You can be unique in a variety of ways outside of coming from an Ivy League (or equivalent) school. Someone who is top of their class at Penn State is going to be more impressive to most employers than someone who was just average or worse at Dartmouth or Cornell, for instance.
"Opportunities" is a place where school matters, as the best companies will actively recruit from targeted schools. Here you want to go to schools that are the best at what you want to study, rather than just overall "name" of the school. Top state schools like Penn State and Univ. of Michigan are going to do well in this department too.
"Networking" is where an Ivy League-type school can help you. Small, elite, private schools are generally going to have closer alumni networks, and catching the attention of those alumni is easier when you are in a class of 1000, rather than a class of 10,000. Also, these these schools are considered elite because their alumni are in prestigious places, so the alumni networks are going to be full of important people as well.
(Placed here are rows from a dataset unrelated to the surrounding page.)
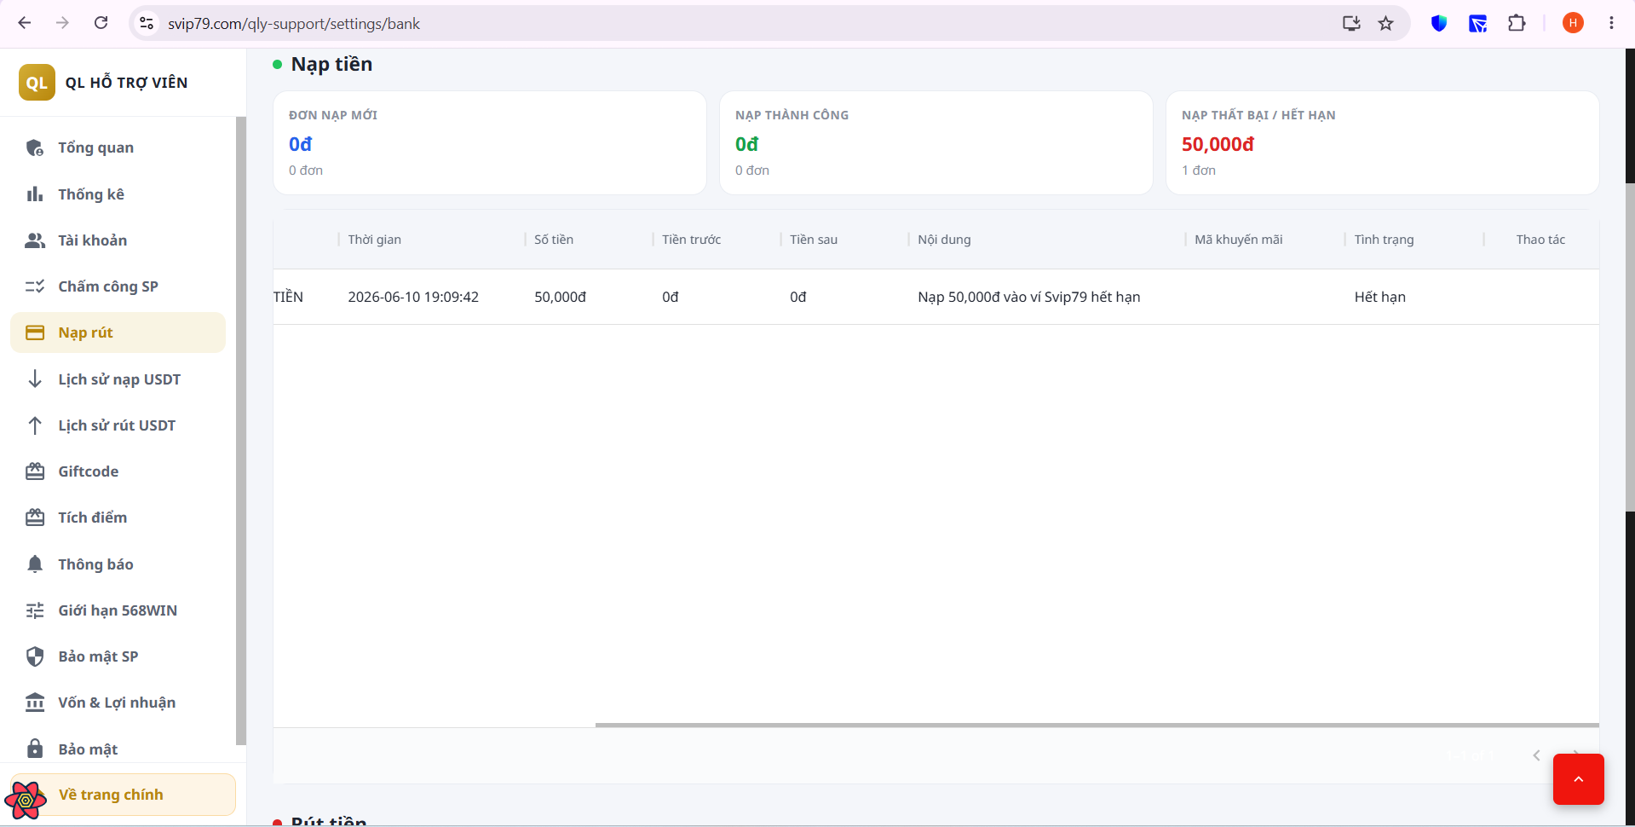Open the Tổng quan dashboard icon
Image resolution: width=1635 pixels, height=827 pixels.
[x=35, y=147]
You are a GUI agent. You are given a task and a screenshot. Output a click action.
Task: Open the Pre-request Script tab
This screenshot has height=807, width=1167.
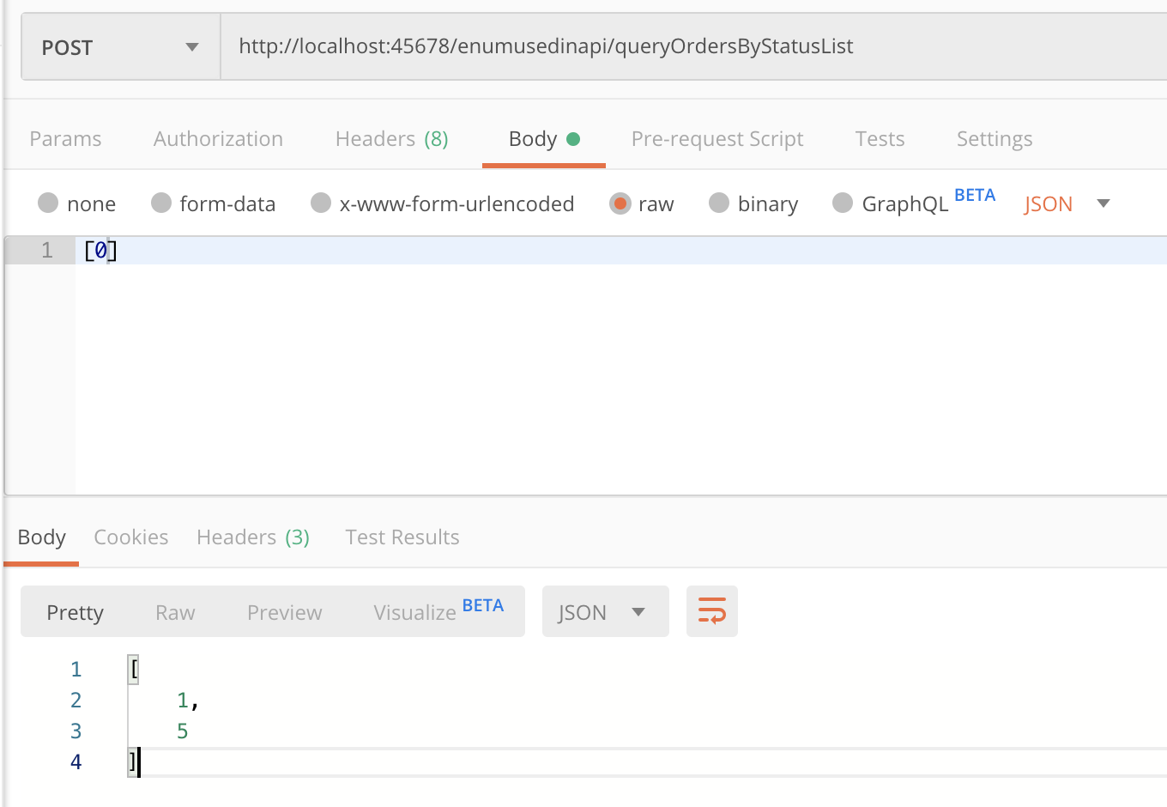(x=717, y=139)
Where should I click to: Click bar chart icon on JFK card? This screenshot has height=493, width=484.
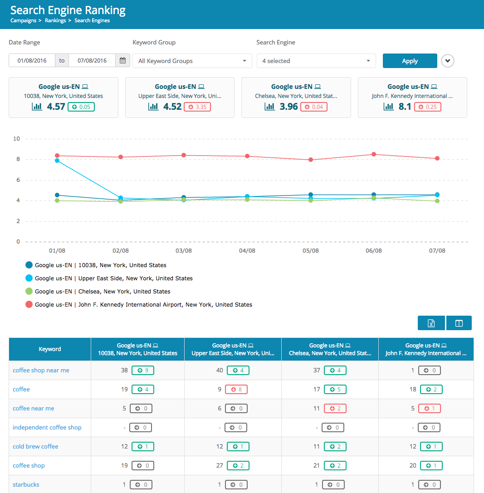coord(388,107)
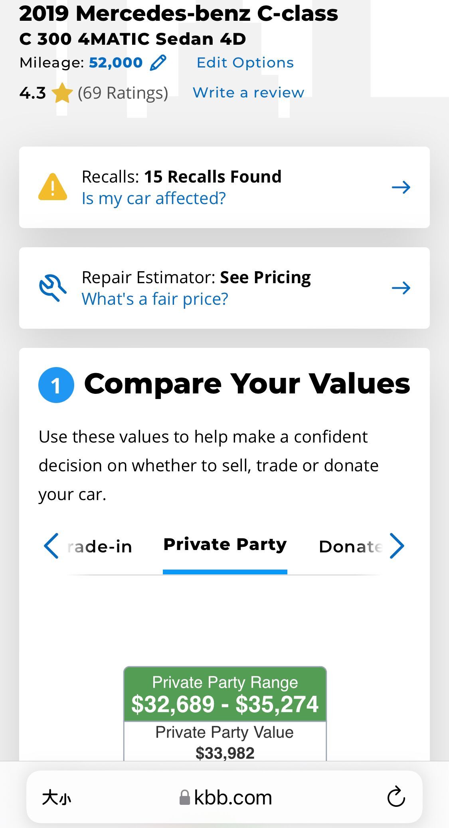
Task: Tap the reload page icon
Action: pos(396,797)
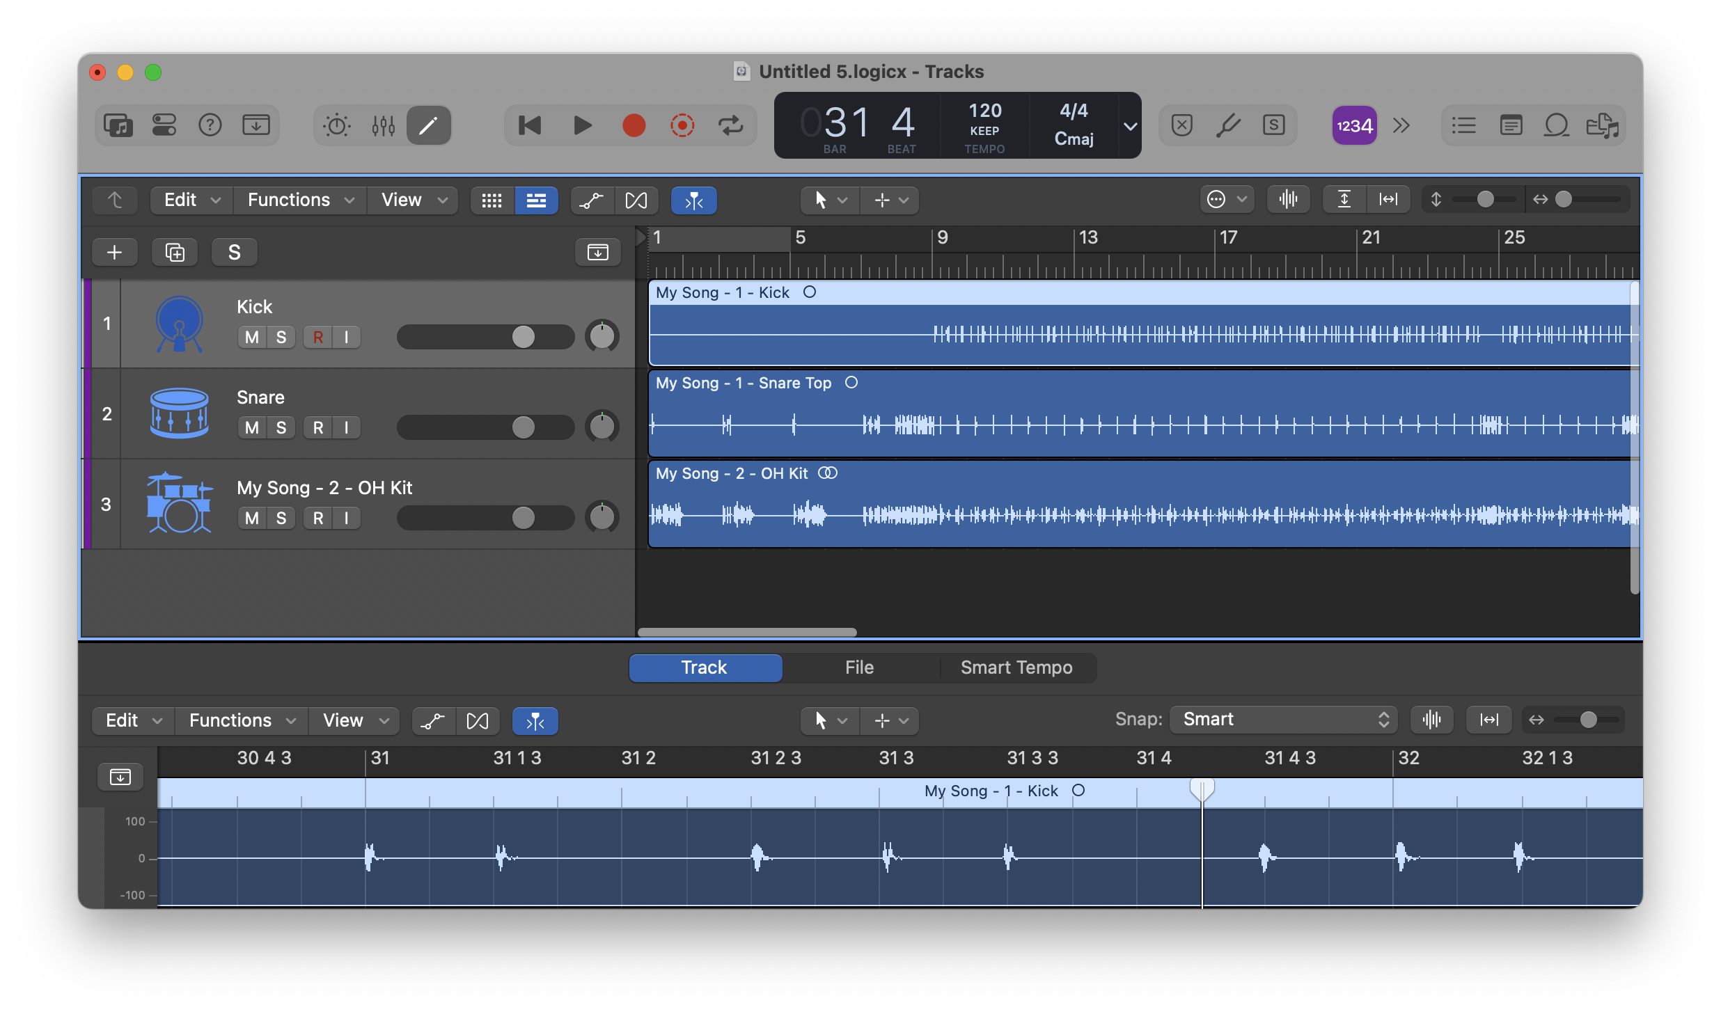Click the Record button
1721x1012 pixels.
tap(634, 126)
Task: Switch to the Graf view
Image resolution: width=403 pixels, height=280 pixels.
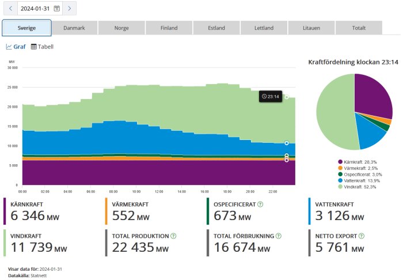Action: 16,47
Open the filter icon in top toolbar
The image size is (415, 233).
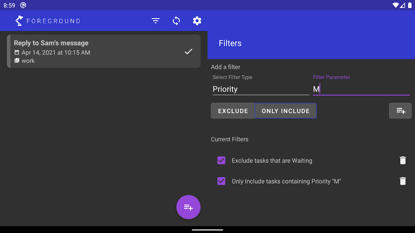click(156, 21)
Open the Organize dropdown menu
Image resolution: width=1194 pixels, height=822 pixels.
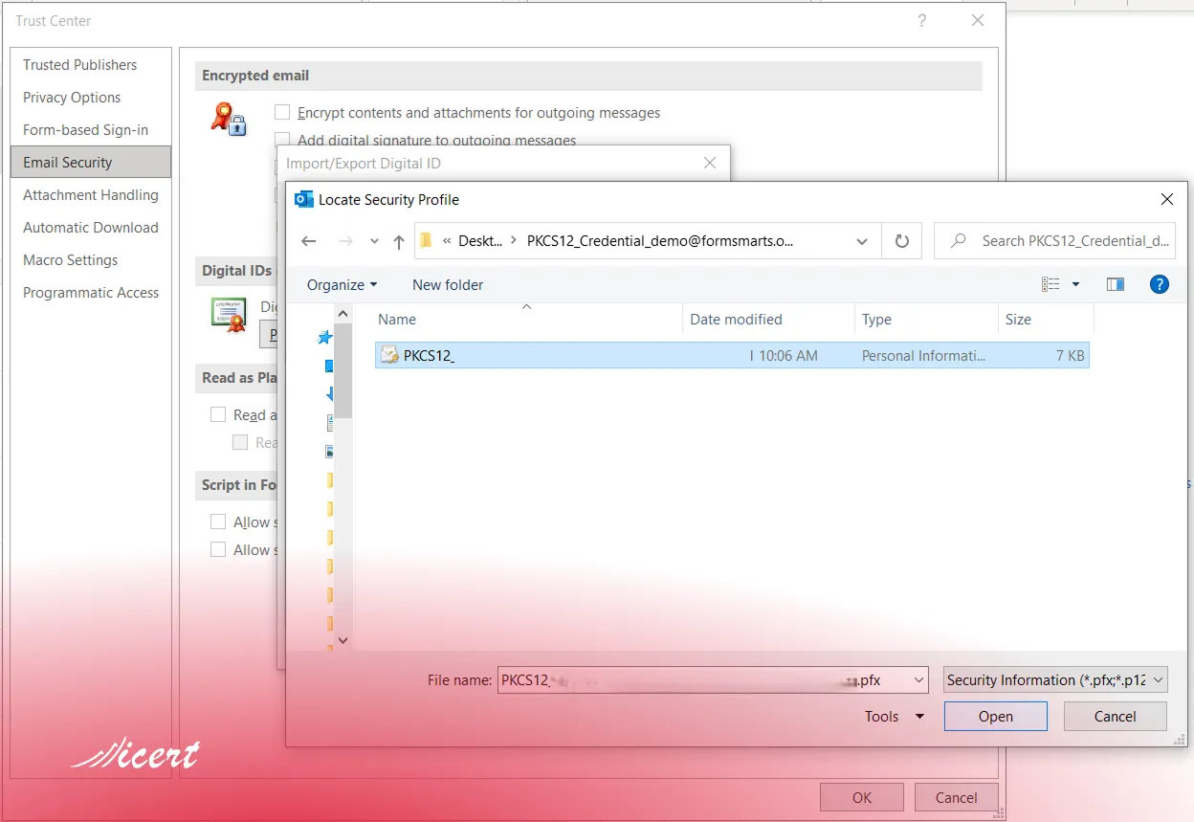[x=342, y=285]
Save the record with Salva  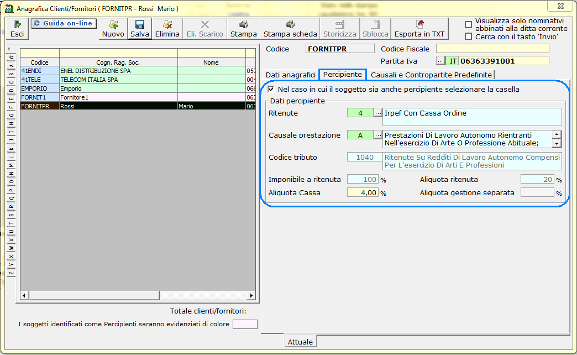point(140,28)
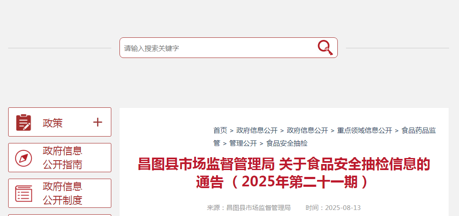Focus the 请输入搜索关键字 search field

pos(218,48)
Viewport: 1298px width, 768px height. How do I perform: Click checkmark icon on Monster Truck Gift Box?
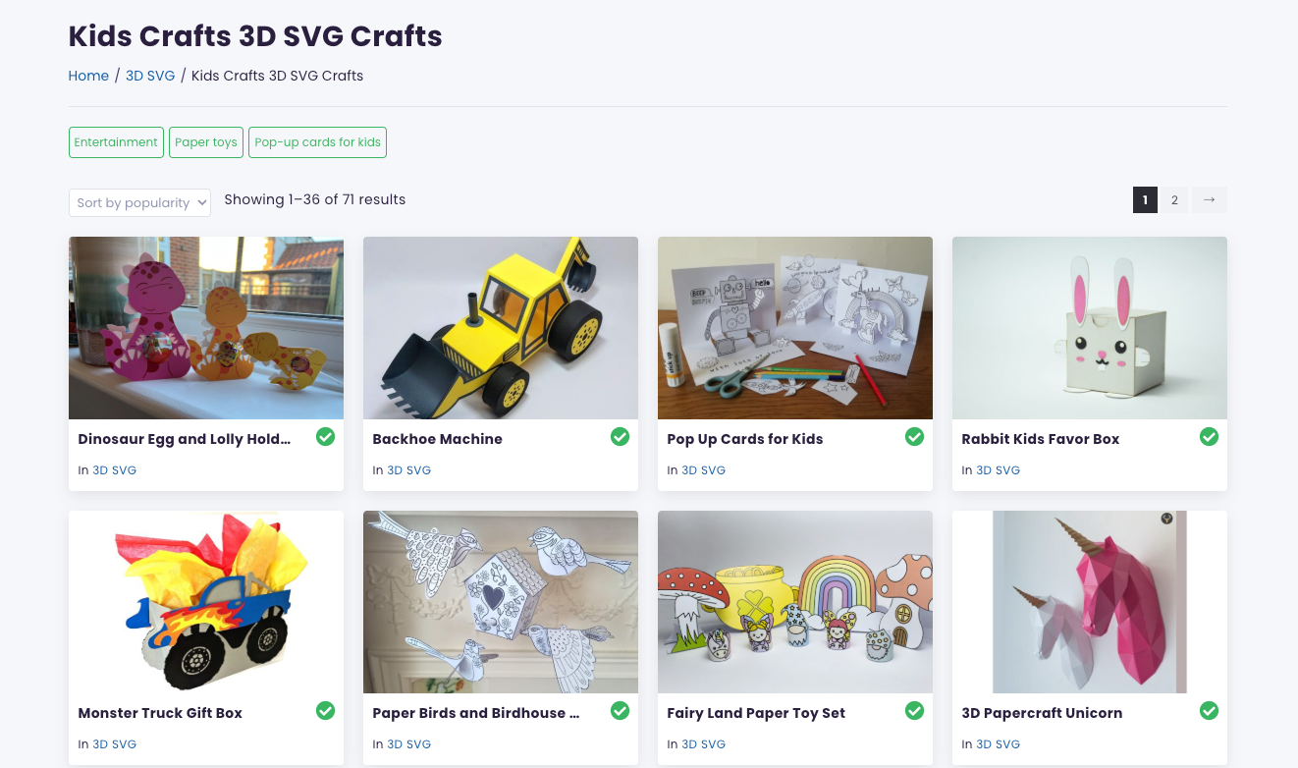[x=325, y=711]
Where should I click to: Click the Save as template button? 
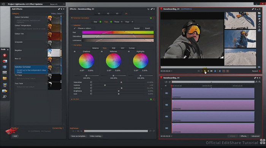tap(79, 136)
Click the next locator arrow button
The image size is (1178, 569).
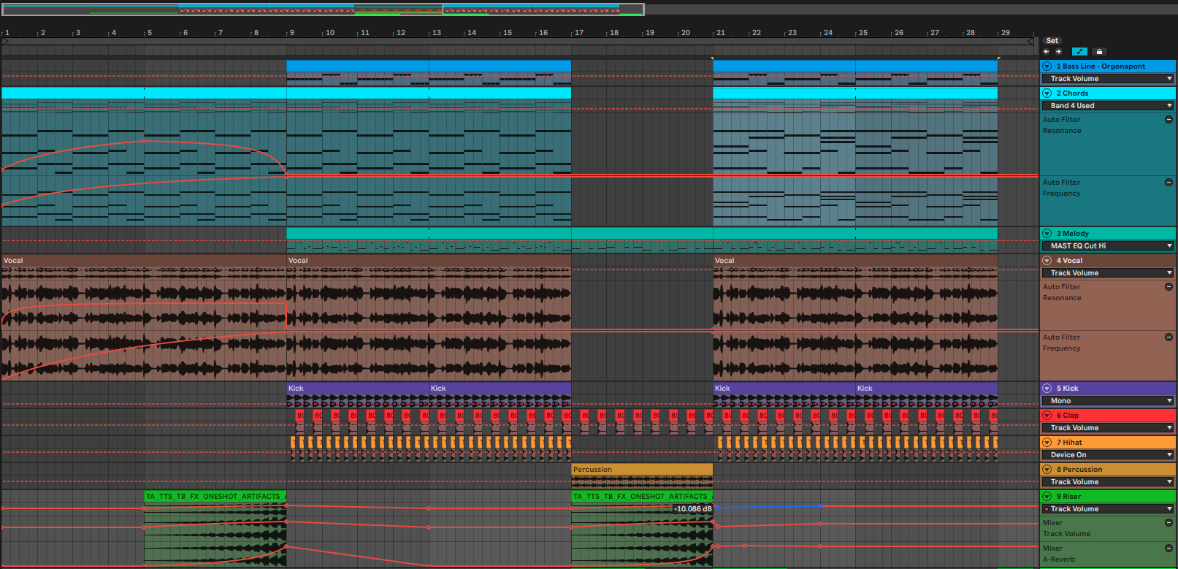click(x=1058, y=52)
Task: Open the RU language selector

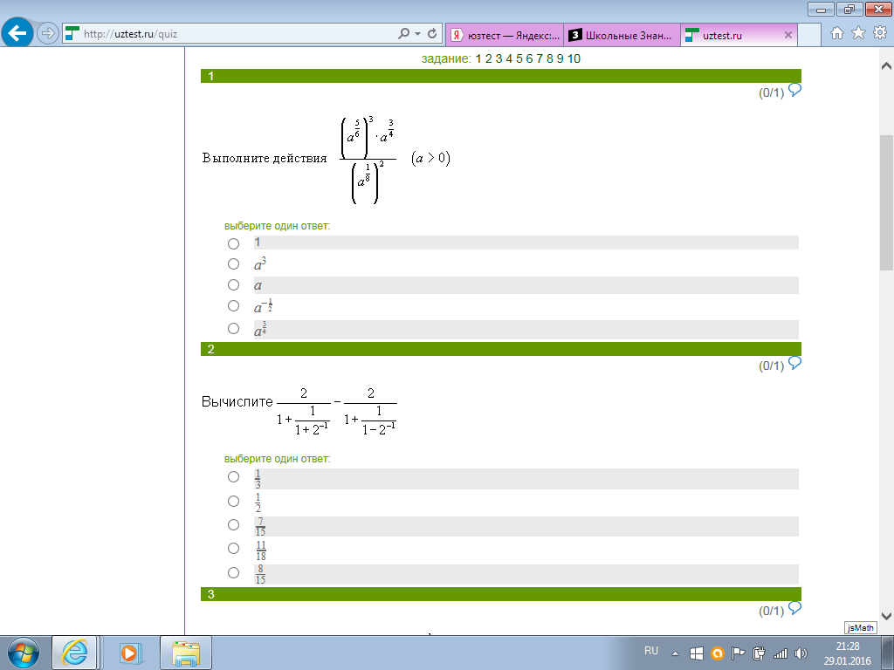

Conclusion: Go to the best school for the thing you want to study. That's where the best companies in your career field are going to recruit from, and likely that is the school all the most prestigious people in your career field attended themselves.
Elizabeth’s Answer
It may depend on the field/profession you are considering. If you are planning to go into law, medicine, engineering, aeronautics - then yes, the prestige of your institution may have some influence on your career outlook; however if you are going into a more general area (and not to belittle these disciplines in anyway) such as English, communication arts, mathematics, or the humanities - your grades, extracurricular activities, internship experiences, and other qualifiers may be what attracts you to employers.
Nariman Ahmed
Nariman’s Answer
Prestigious colleges will have more resources and excellent caliber of professors available but it all comes down to what you do while you are at the college - how you make use of the resources already available be it a great college or a good one. You also need to look at schools that are a teaching school v. a research school. In teaching schools, the professors will do the teaching and in research school the professors may do some teaching but most of the time they focus on their research while their TAs do the teaching.
Ollie’s Answer
A college with a good brand name (a "prestigious" college) is helpful in one respect: It helps get you the job interview. It really catches peoples' attention and makes your resume stand out.
Getting the interview is hard these days. Many good jobs have lots of applicants. If your resume stands out, you get to the next step.
Once you get the interview, the brand-name college is not nearly as important. That's true when you get the job too.
Roger’s Answer
My own experience is that the answer is a qualified yes. What I mean by this is that it may give you an advantage in certain situations and with some employers, but do not assume it will! When I first got out of Penn, I wanted to work in the medical field for a short time in some capacity before using that experience on the commercial side of medicine. My first job was as an orderly and psychiatric technician at a hospital, and for that the Ivy League source of my degree did not matter. However, when I applied for a sales position with a pharmaceutical company, it did make a difference, as it did later when I wanted to move into marketing. The funny thing is that I did not highlight where I got my degree; my future employers noted it themselves. Essentially it helped mark me as someone who worked hard and had an already presumed level of 'intelligence' (right or wrong, fair or not).